US-Konjunkturpaket Obama plant gigantische Infrastrukturprojekte

Der künftige US-Präsident Obama will seine Amtszeit offenbar mit einem großen Knall einläuten. Im Gespräch ist jetzt ein Konjunkturpaket von bis zu einer Billion Dollar - repariert werden sollen mit dem Geld Autobahnen, Brücken, Stromnetze, Schulen und der öffentliche Nahverkehr.

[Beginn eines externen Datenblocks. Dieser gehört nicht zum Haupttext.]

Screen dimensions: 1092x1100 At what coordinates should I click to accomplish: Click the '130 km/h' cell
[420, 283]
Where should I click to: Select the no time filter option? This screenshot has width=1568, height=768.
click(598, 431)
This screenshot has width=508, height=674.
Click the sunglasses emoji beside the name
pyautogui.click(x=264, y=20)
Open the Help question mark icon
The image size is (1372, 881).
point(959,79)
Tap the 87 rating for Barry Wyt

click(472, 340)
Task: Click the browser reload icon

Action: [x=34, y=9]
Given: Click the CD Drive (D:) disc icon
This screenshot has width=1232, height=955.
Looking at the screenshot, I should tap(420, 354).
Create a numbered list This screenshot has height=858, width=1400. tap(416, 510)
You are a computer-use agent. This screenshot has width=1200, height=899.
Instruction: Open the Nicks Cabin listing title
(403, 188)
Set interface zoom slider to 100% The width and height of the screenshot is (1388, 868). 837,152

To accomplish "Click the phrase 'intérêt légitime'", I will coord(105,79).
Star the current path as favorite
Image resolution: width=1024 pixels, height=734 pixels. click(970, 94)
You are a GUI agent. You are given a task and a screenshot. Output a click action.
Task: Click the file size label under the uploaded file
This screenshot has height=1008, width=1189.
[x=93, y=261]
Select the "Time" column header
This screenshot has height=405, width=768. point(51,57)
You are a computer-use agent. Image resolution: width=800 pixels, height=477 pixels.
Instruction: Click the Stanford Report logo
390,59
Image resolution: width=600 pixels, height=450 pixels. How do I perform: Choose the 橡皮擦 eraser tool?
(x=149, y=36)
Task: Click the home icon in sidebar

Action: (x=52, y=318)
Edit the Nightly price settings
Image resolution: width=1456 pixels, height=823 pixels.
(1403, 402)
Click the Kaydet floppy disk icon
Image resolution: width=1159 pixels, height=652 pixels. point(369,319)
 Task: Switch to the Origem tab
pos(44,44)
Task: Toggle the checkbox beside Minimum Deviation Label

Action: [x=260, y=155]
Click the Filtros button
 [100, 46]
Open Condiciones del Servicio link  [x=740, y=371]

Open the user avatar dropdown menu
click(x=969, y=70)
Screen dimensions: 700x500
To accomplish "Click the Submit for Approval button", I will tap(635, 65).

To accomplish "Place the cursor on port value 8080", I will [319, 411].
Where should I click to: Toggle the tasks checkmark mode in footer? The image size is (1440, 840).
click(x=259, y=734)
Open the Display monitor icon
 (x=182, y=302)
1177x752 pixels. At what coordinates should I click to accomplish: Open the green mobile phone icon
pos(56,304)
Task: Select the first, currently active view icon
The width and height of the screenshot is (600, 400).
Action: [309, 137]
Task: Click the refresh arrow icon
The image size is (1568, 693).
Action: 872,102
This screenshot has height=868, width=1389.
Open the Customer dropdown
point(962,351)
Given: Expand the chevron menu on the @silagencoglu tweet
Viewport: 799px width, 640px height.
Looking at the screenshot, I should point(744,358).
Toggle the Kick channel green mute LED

Berlin - Es soll das größte Infrastrukturprogramm seit dem New Deal der dreißiger Jahre werden. Mit bis zu einer Billion Dollar über zwei Jahre wolle die künftige US-Regierung die Wirtschaft ankurbeln, berichtet das "Wall Street Journal" unter Berufung auf Obamas Umfeld.

Autobahn in Los Angeles: Milliarden für neuen Beton
DPA

Autobahn in Los Angeles: Milliarden für neuen Beton

Bislang war von Investitionen in Höhe von 500 Milliarden Dollar über zwei Jahre die Rede gewesen. Doch verfolgen die Berater des designierten US-Präsidenten offenbar noch ehrgeizigere Ziele. 600 Milliarden Dollar seien eine "sehr vorsichtige Schätzung", zitiert das "Journal" einen Berater, wahrscheinlich würde es deutlich mehr.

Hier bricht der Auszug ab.